Auf der Flucht durch Barcelona kaperte Moussa Oukabir möglicherweise am Donnerstagabend ein Fahrzeug und erstach den Fahrer. Mit Sicherheit weiß man nur, dass ein Wagen am Stadtrand eine Polizeisperre durchbrach, wo es zu einer Schießerei kam. Als die Polizei das Fahrzeug, das noch eine Stück weitergerollt war, inspizierte, fand sie die Leiche des Autobesitzers – aber auf dem Beifahrersitz und mit Stichwunden. Deswegen schloss die Polizei nicht aus, dass Moussa Oukabir diesen Fluchtwagen lenkte und sich nach dem Durchbrechen der Polizeisperre noch unbemerkt absetzen konnte.

Die Hinweise auf einen zusammenhängenden Anschlagsplan verdichteten sich am Freitag: Die Terrorspur von Barcelona führt in den kleinen nordspanischen Küstenort Alcanar in der Provinz Tarragona. Dort, 200 Kilometer südwestlich der katalanischen Mittelmeer-Metropole, flog einen Tag vor der mörderischen Fahrt durch Barcelona die mutmaßliche Bombenwerkstatt der islamistischen Terroristen in die Luft. Dies verhinderte offenbar, dass das achtköpfige Terrorkommando einen mächtigen rollenden Sprengsatz in Spaniens Tourismus-Hochburg Barcelona zünden konnte.
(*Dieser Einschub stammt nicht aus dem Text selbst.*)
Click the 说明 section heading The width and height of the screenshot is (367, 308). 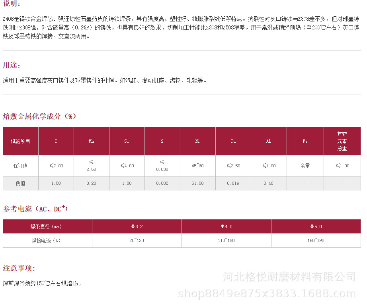click(11, 5)

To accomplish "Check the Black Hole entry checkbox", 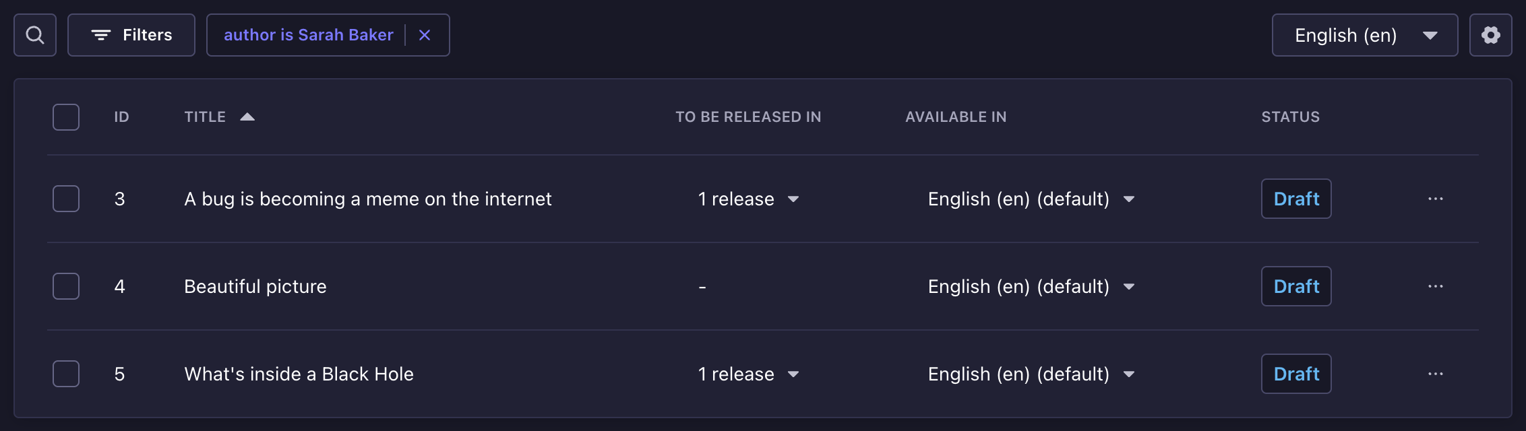I will tap(65, 374).
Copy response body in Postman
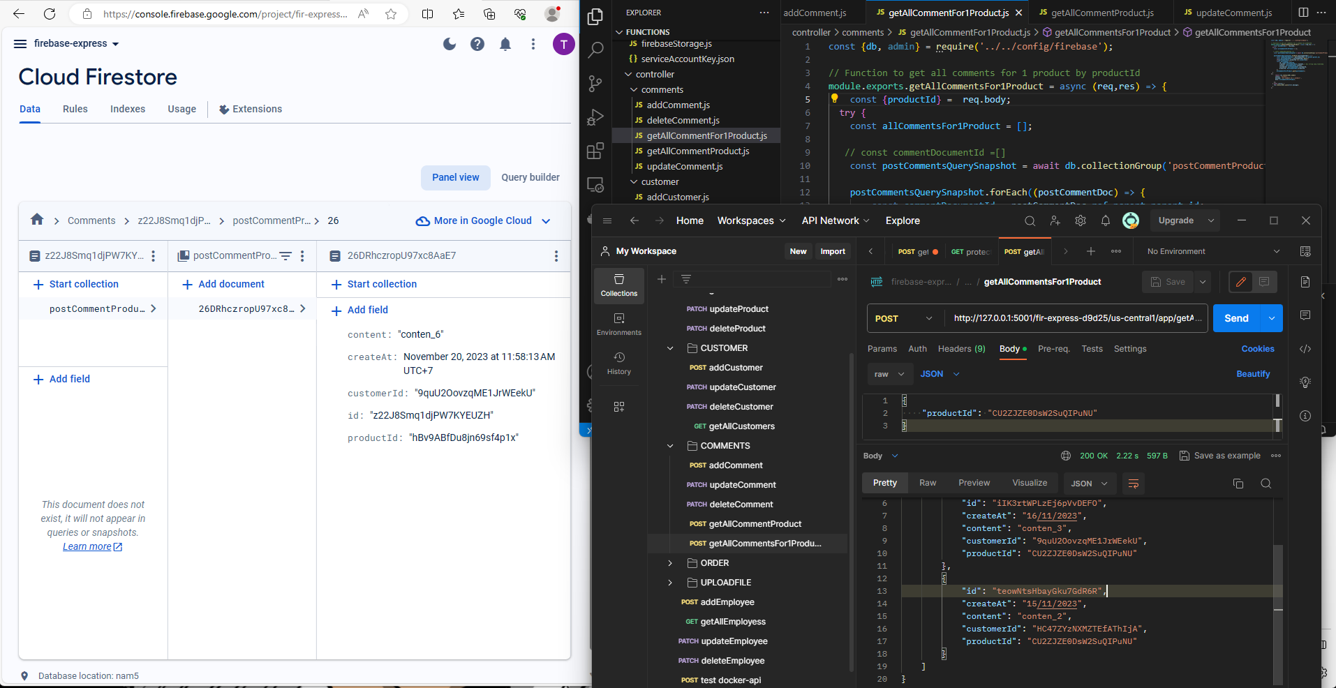The width and height of the screenshot is (1336, 688). 1238,484
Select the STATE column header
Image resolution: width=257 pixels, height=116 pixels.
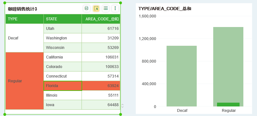[x=63, y=19]
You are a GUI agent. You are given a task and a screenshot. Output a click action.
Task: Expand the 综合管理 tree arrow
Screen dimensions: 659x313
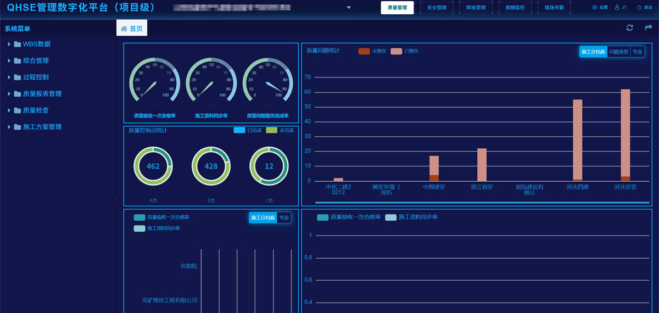click(9, 61)
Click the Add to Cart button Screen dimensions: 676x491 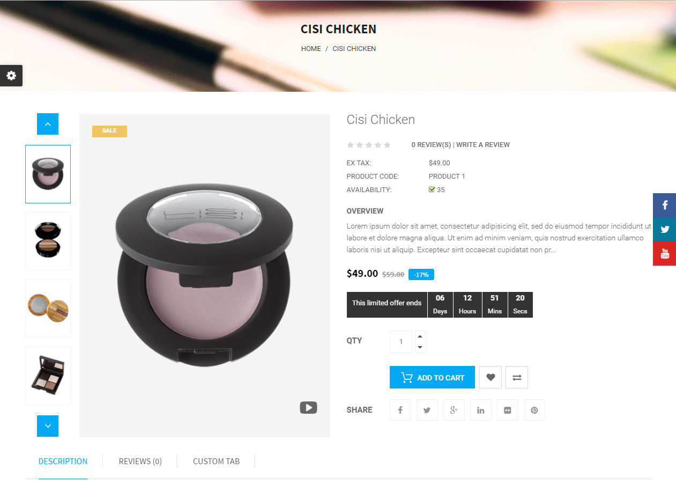click(x=432, y=377)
Deswegen, so vermutet die Polizei, schritten sie zu einem Plan B: Einen Tag später, am Donnerstagnachmittag, raste einer der Terroristen mit einem Lieferwagen über die berühmte Rambla Barcelonas, auf der sich zu diesem Zeitpunkt tausende Menschen befanden, darunter viele ausländische Touristen. Wohl wissend, dass die Rambla nicht nur die bekannteste Flaniermeile der Stadt, sondern des ganzen spanischen Königreichs ist.

Bombenbauer getötet?

Zwischen den Trümmern jenes Wohnhauses, das am Mittwochabend, um 23.17 Uhr, in Alcanar in die Luft flog, fand die Polizei wenigstens 20 Butangasflaschen. Zunächst dachten die Ermittler an einen Gasunfall. Doch 24 Stunden später verdichteten sich die Hinweise, dass jene Terrorserie, die Barcelona und Stunden später den touristischen Badeort Cambrils erschütterte, mit Alcanar, einem kleinen Küstenort mit 10.000 Einwohnern, in Verbindung steht. Nach dem Einsturz des Einfamilienhauses in Alcanar wurde zwischen den Trümmern eine Leiche gefunden, es könnte sich um die sterblichen Überreste eines der Bombenbauer handeln. Ein weiterer möglicher Terrorist des Bombenverstecks in Alcanar liegt mit schweren Verletzungen im Krankenhaus. Gegen ihn wurde Haftbefehl erlassen.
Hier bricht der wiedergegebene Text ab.